Сегодня даже самые отчаянные кибернетики понимают принципиальную разницу между стабильностью-гомеостазисом и нестабильностью-движением. Гомеостазис или инерция есть регулирование в нулях, и гомеостазисная деятельность, если она и возникает, то совершается по отрицательной обратной связи как оборонительная реакция на «шум», то есть на любые отклонения от нулей, какими бы причинами эти отклонения не вызывались. А движение, трансформация определенности, нестабильность - нечто уже совсем иное: регулирование самих нулей гомеостазиса, смещение их по времени. Здесь нужно чтото второе: закон, программа, код, способные менять нули регулирования, распределение и смысл шумов, то есть нужен кто-то или что-то, способное снять выбор. Грубо говоря, нужен кибернетик, который определил бы системе закон, как движение нулей регулирования по времени, и дал бы системе автоматически действующие механизмы, способные реализовать этот закон.
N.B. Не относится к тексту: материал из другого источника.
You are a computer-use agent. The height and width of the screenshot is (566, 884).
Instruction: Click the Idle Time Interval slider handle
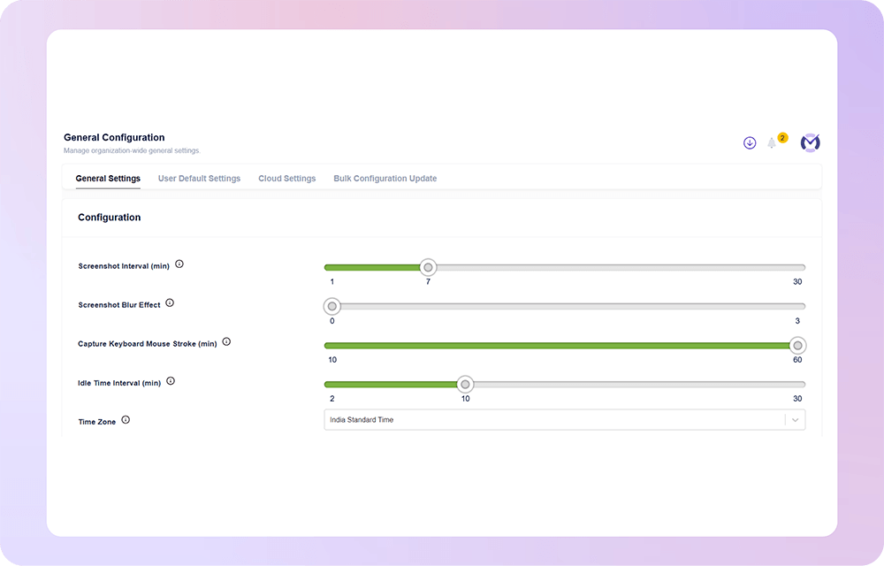click(x=465, y=385)
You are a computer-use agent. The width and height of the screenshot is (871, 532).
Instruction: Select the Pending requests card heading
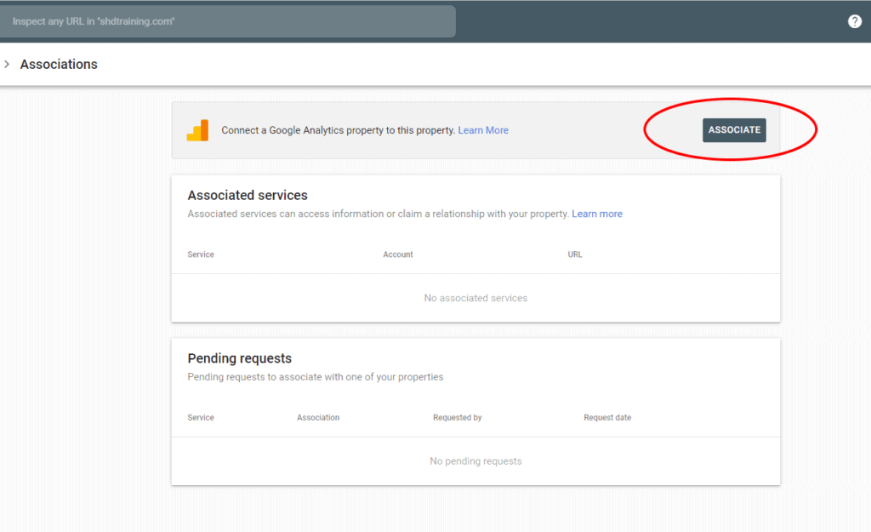(x=239, y=358)
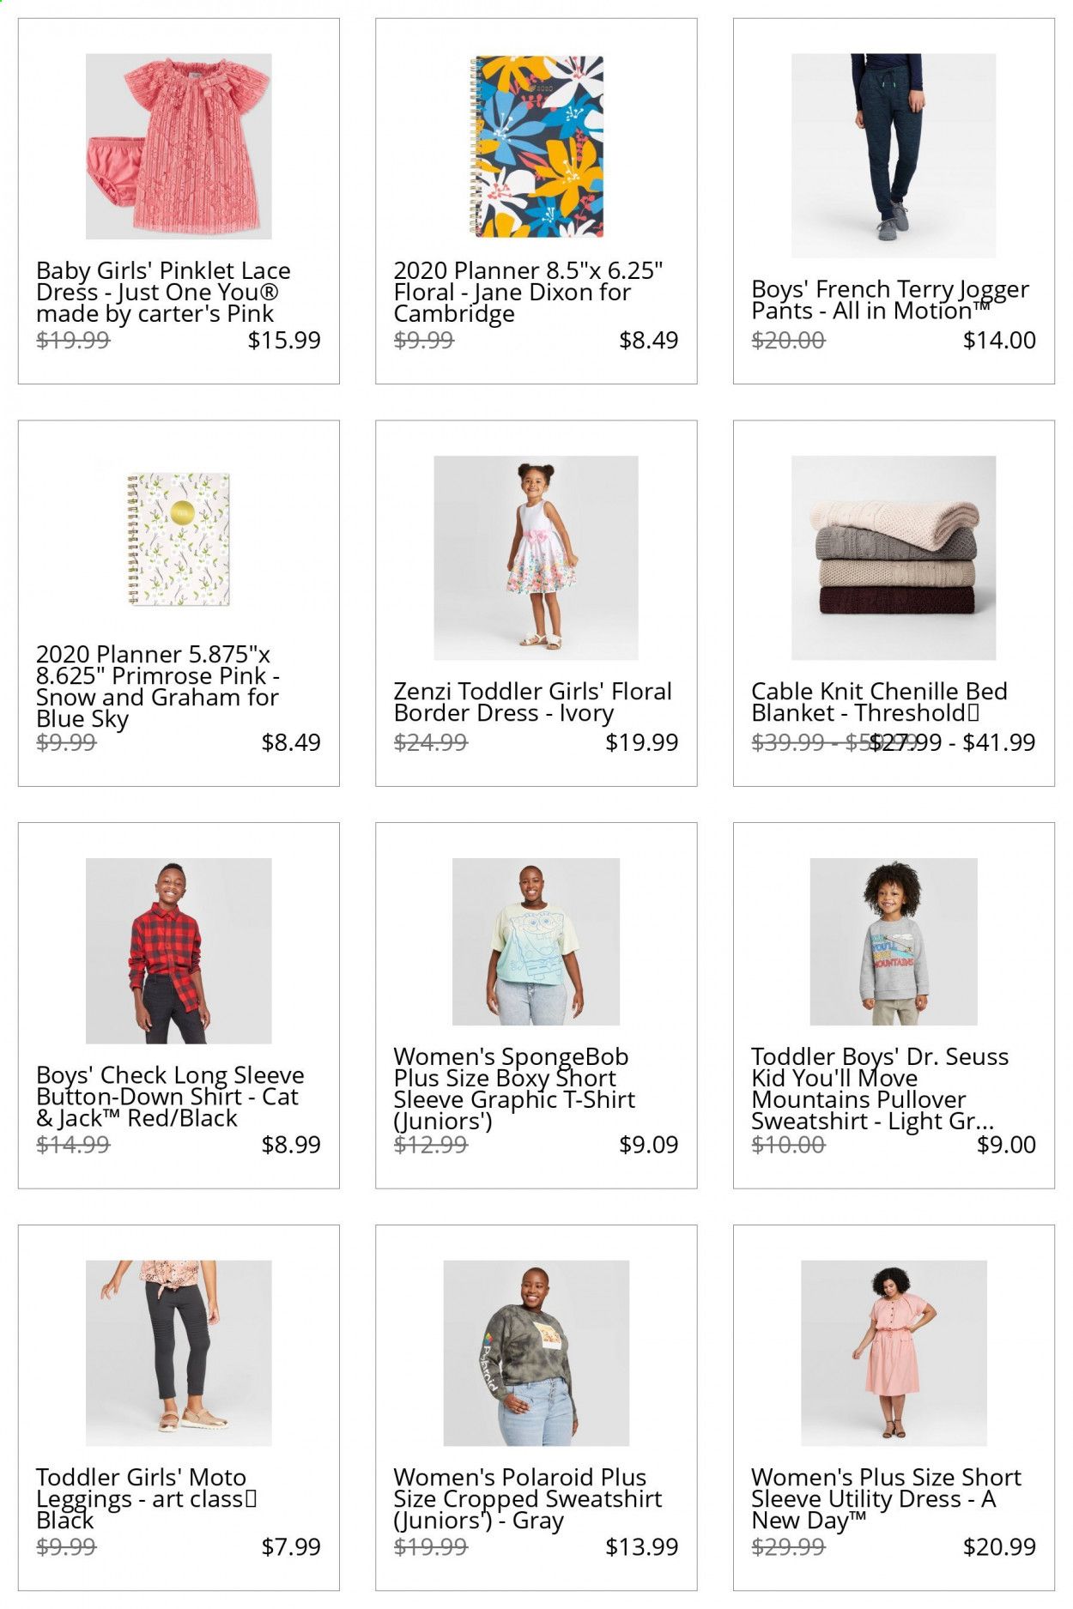
Task: Click the Zenzi Floral Border Dress photo
Action: tap(537, 558)
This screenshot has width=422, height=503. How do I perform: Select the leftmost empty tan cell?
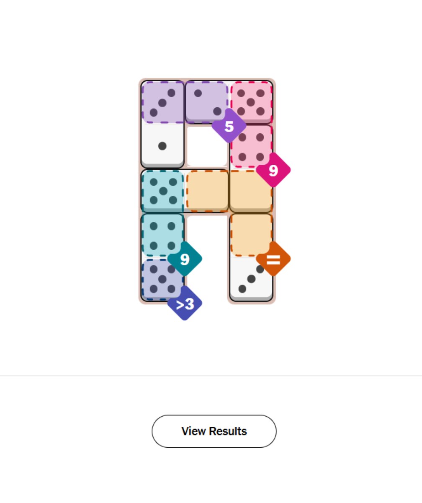click(207, 190)
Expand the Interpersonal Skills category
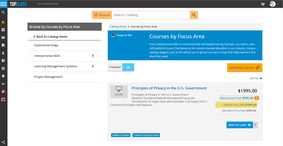This screenshot has height=146, width=283. [93, 56]
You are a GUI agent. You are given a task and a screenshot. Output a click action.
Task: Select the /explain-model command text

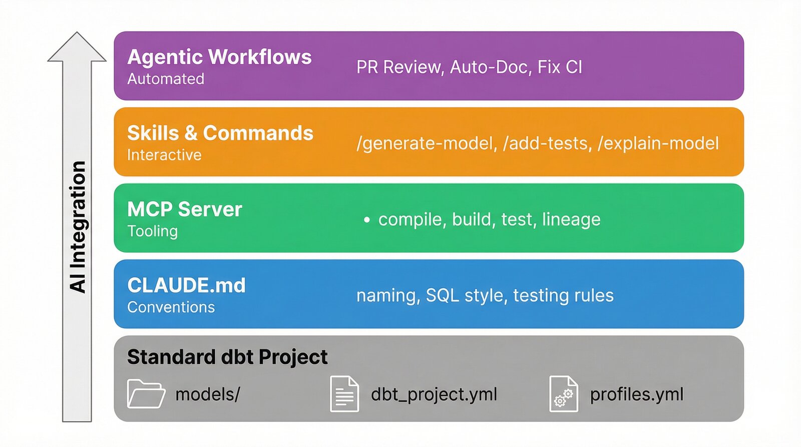coord(658,144)
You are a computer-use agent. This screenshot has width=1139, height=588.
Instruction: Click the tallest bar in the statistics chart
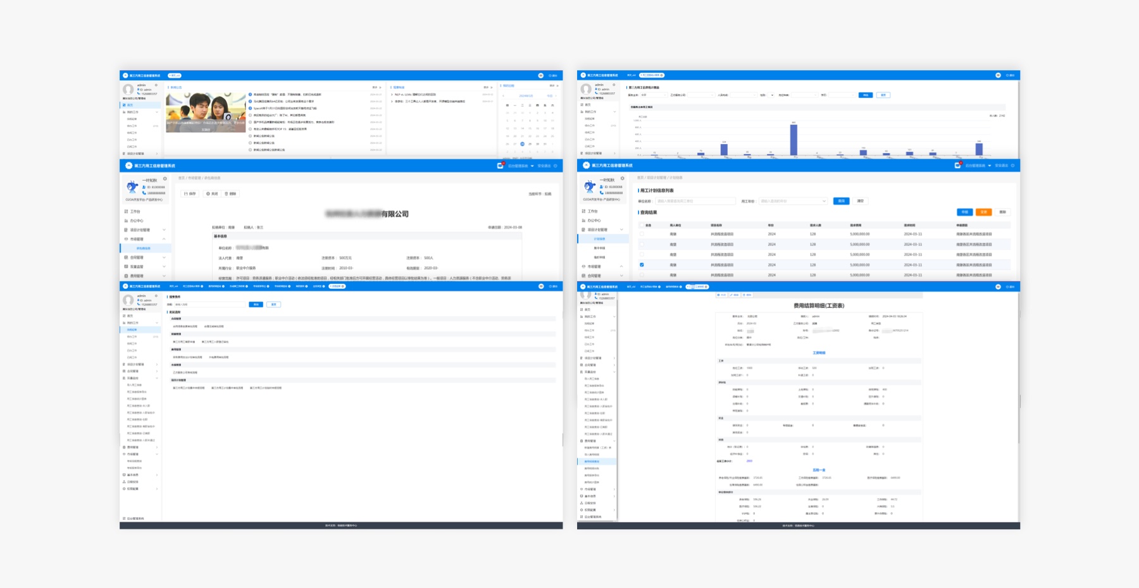pos(794,139)
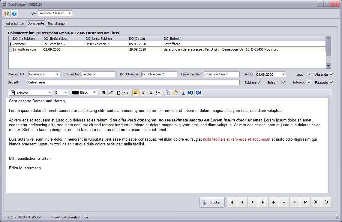This screenshot has height=222, width=342.
Task: Disable the Fusszeile checkbox
Action: 331,82
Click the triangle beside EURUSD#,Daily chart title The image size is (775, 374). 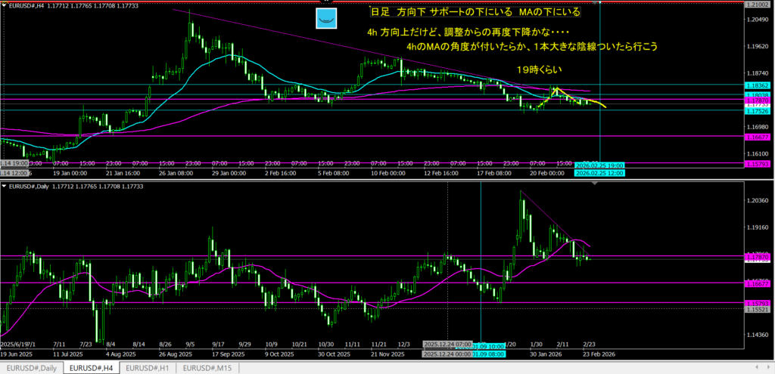[x=5, y=186]
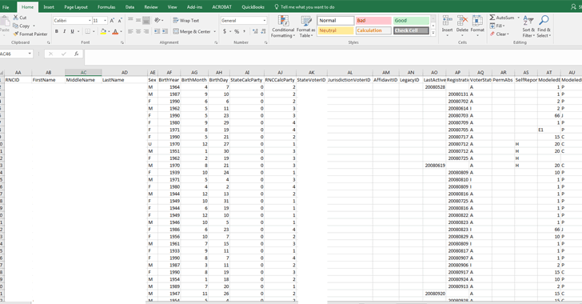The image size is (582, 304).
Task: Switch to the Page Layout tab
Action: [x=76, y=7]
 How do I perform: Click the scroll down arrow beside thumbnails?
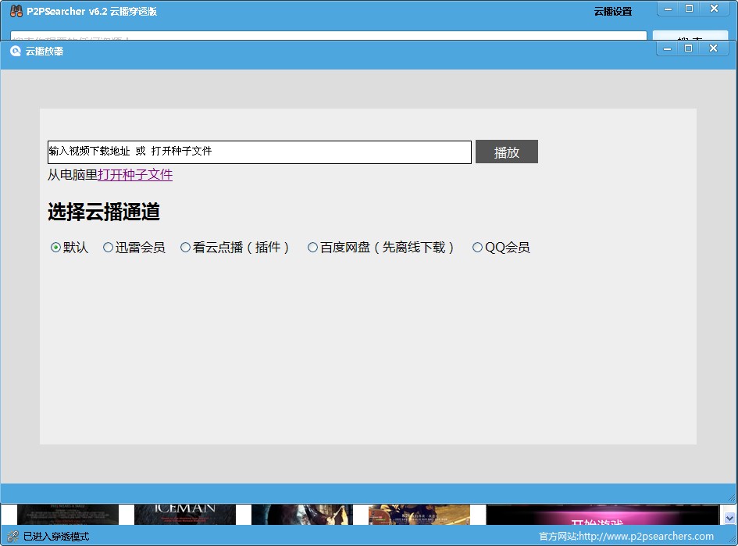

В репродукции в общем-то так и происходит: относительно любой ее составляющей мы в принципе может указать кибернетика и соответствующие механизмы. Даже там, где многовековая стабильность стирает имена кибернетиков из памяти людей, мы все равно интуитивно уверены в их наличии (кто придумал колесо?), и корни такой уверенности как раз и питают олимпы - резервации великих кибернетиков прошлого. Но все крайне усложняется, как только мы, оставляя закон развития, без которого нам сложно жить на свете, пытаемся в то же время освободиться от фигуры кибернетика, творца этого закона, пытаемся заменить разумного и мыслящего кибернетика действием безличных сил. В теории эволюции, например, эта определяющая фигура разорвана на две противостоящие и автономные силы: на индивидуальную изменчивость и условия среды. Индивидуальная изменчивость (мутационная активность) создает выбор, то есть порождает разнообразие установок нулей регулирования, а условия среды снимают выбор, автоматически отдавая предпочтение тем установкам, которые для растений или животных данного вида «оптимальны». Слепо и независимо друг от друга эти силы сообща выполняют труд кибернетика по определению, выбор наилучшего.

Наши земные кибернетики освоили эту оппозиционную схему «разорванного кибернетика», она реализована в так называемых «самообучающихся автоматах». Здесь кибернетик задает нули регулирования не жестко и однозначно, а в некотором диапазоне значений, в спектре, то есть вводит ограниченную неопределенность, в рамках которой должны, по его убеждению, располагаться оптимальные нули регулирования. Делается это в надежде на то, что оптимальность будет поймана в вилку, и если такой системе заданы критерии выбора на оптимальность, а в репродукции они всегда лежат в пределах, а не за пределами достаточной узкой полосы отклонений-допусков, то такой автомат в бесконечной серии повторов будет сужать вилку, сам установит нули регулирования, выберет производно от свойств объекта регулирования и утвердит из некоторого множества возможных программ, предзаданных кибернетиком в экстремумах диапазона-спектра, наилучшую программу.

Кибернетики очень гордятся этим своим успехом, хотя гордиться в общем-то нечем. Самообучающийся автомат стоит к обыкновенному примерно в той же позиции, в какой машина, построенная с двадцатикратным запасом прочности, стоит к идентичной по функции машине, построенной с минимальным запасом прочности. Диапазонспектр возможных значений оптимальных нулей регулирования появляется не от хорошей жизни, а от того, что кибернетик не знает оптимальных нулевых значений, то есть здесь перед нами такой же налог на незнание, как и «запас прочности» в инженерном деле. Это примерно тот же ход мысли, который заставил бы сомневающегося навесить на телегу десяток колес в надежде, что в зависимости от свойств дороги правда себя покажет, телега «сама выберет» оптимальный способ передвижения. Существенным недостатком такой кибернетической «хитрости разума» является то, что в случае с телегой лишние колеса по данным наблюдения можно снять как бесполезные украшения, тогда как изъять из самообучающегося автомата информационный избыток, определить, что в нем работает, а что висит десятым колесом, - вещь практически невозможная. Так что гордиться «самообучающимися автоматами» как какой-то новой ступенью в развитии кибернетики вряд ли имеет смысл, и тем самым более не имеет смысла возводить собственную слабость, невозможность отличить в самообучающемся автомате «работающие» колеса от пятых и десятых, в некую мистическую сущность, в непознаваемую «индивидуальность» автомата, на которую кибернетики возлагают так много надежд. Ожидать от такого «индивида» разумных рассуждений и действий столь же противоестественно и бесперспективно, как и требовать от автомата по продаже газированной воды песен про камыш и задушевного разговора «за жизнь».